───── MATERIALS PROVIDED

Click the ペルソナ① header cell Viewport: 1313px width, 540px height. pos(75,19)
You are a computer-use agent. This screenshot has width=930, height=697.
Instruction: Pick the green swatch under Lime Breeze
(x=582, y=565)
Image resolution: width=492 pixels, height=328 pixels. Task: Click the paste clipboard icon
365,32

──────────
───── MATERIALS PROVIDED

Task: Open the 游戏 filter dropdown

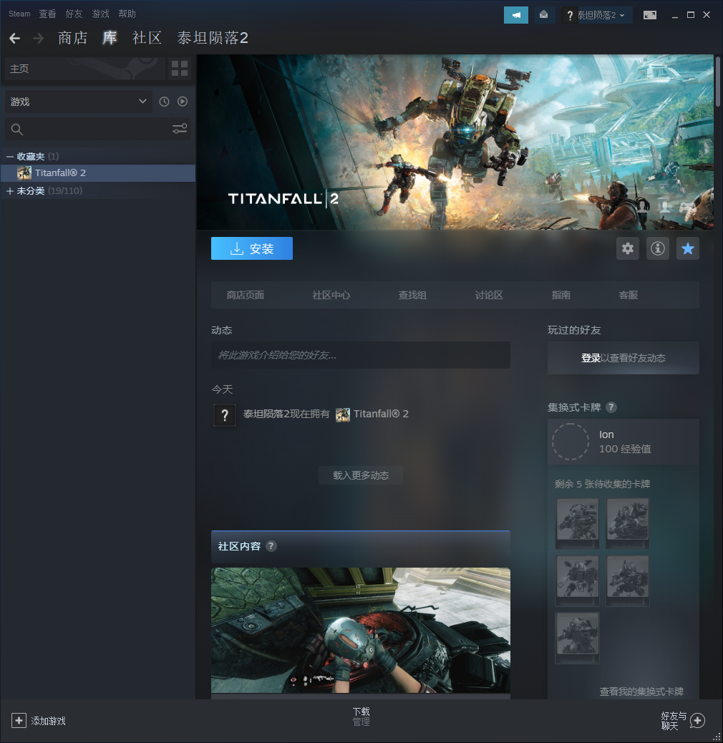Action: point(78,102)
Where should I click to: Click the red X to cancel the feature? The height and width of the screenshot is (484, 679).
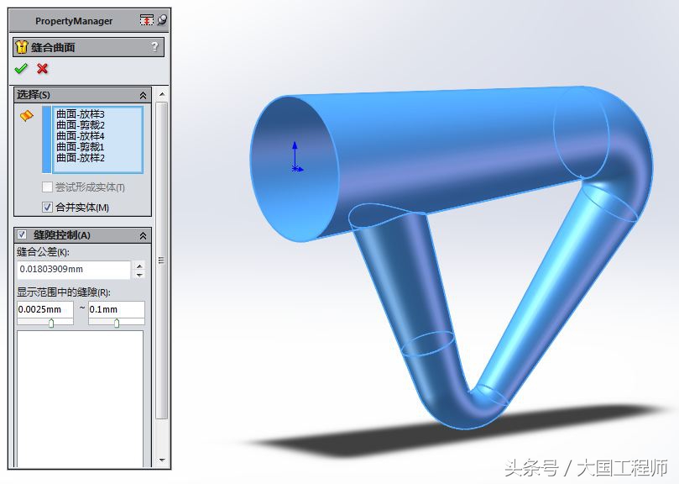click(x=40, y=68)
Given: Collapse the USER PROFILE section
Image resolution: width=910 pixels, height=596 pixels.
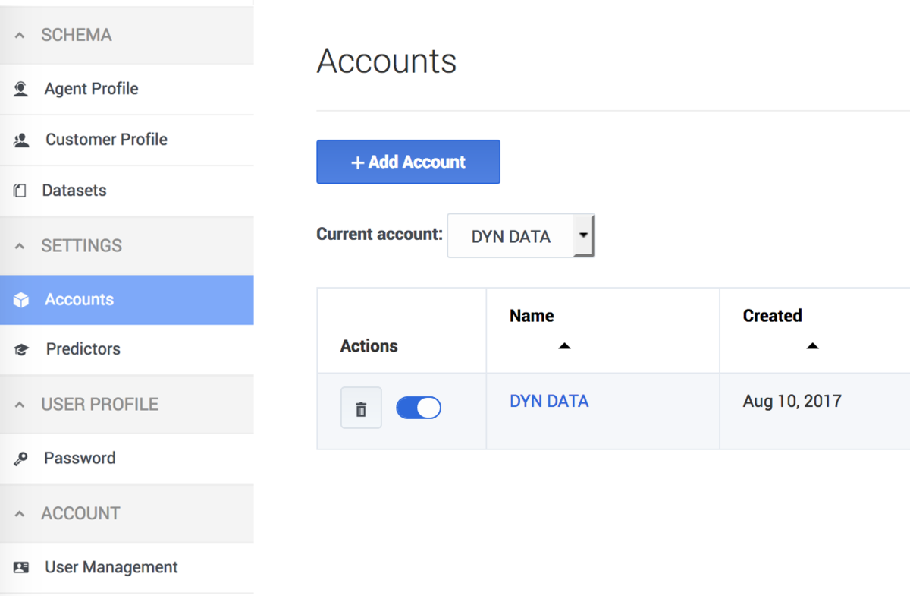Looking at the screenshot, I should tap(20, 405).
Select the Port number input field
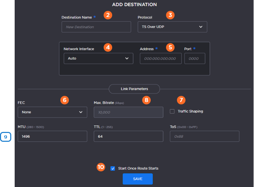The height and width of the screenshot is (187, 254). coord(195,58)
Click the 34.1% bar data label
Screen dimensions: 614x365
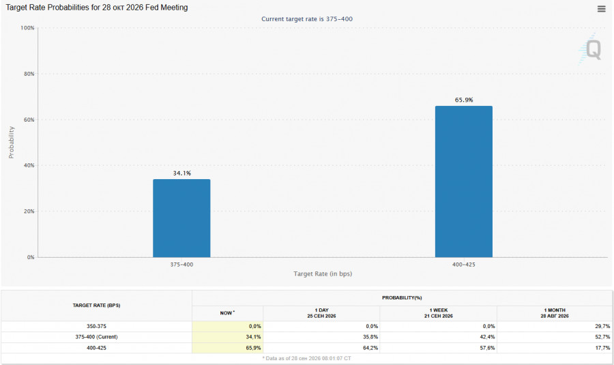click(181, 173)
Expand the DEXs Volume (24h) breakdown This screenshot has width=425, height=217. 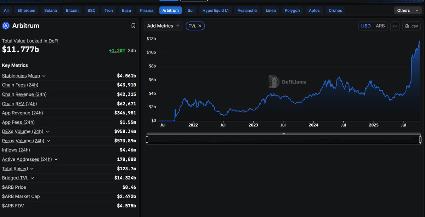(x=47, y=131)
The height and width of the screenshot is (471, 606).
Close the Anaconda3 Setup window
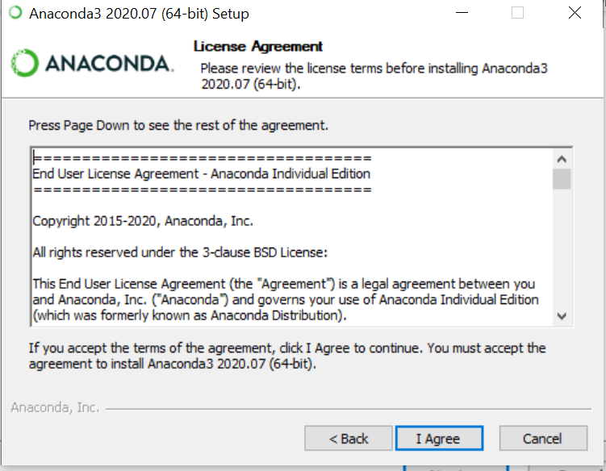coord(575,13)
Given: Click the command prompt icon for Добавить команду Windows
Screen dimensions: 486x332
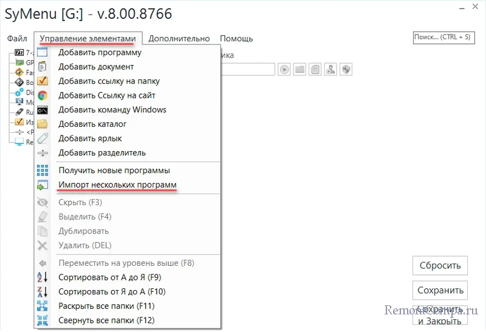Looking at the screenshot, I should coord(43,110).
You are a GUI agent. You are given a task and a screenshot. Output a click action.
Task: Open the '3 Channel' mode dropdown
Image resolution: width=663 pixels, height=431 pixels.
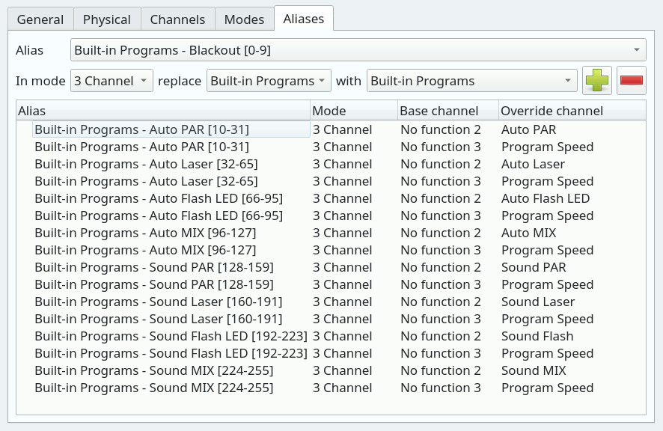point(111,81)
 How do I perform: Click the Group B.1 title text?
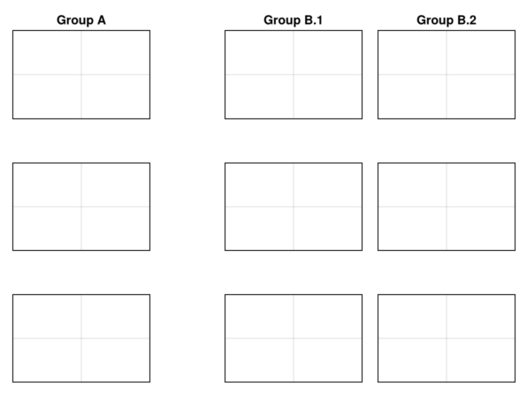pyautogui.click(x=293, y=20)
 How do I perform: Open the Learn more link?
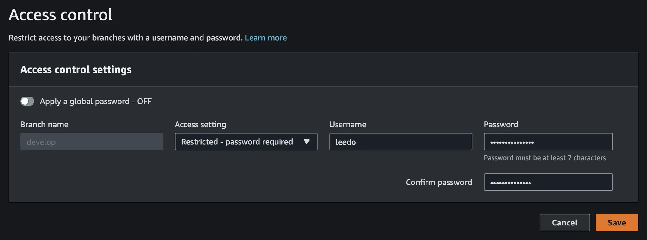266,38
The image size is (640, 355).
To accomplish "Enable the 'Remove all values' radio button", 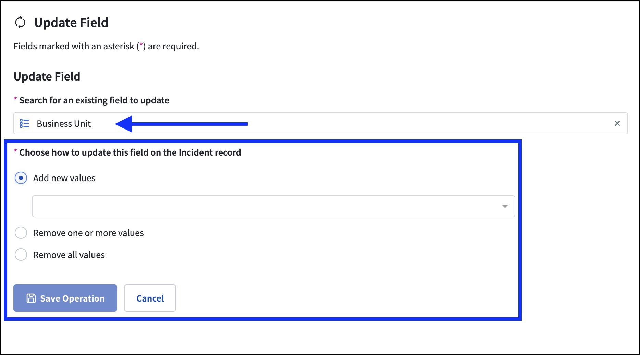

──────────

ACTIVITY =
The copy should hold only the lines from the one with "Close the Anaconda3 Setup window" through the one with "the 'Remove all", exactly as they stand above. Leave out the pictures.

RESULT FOR THIS EXERCISE =
Close the Anaconda3 Setup window
coord(575,13)
Given: Click the command prompt icon for Добавить команду Windows
Screen dimensions: 486x332
Looking at the screenshot, I should coord(43,110).
You are a GUI agent. You are given a task and a screenshot. Output a click action.
Task: Open the '3 Channel' mode dropdown
Image resolution: width=663 pixels, height=431 pixels.
point(111,81)
 How do I perform: Click the Group B.1 title text?
pyautogui.click(x=293, y=20)
 How do I perform: Open the Learn more link?
266,38
The image size is (640, 355).
To accomplish "Enable the 'Remove all values' radio button", 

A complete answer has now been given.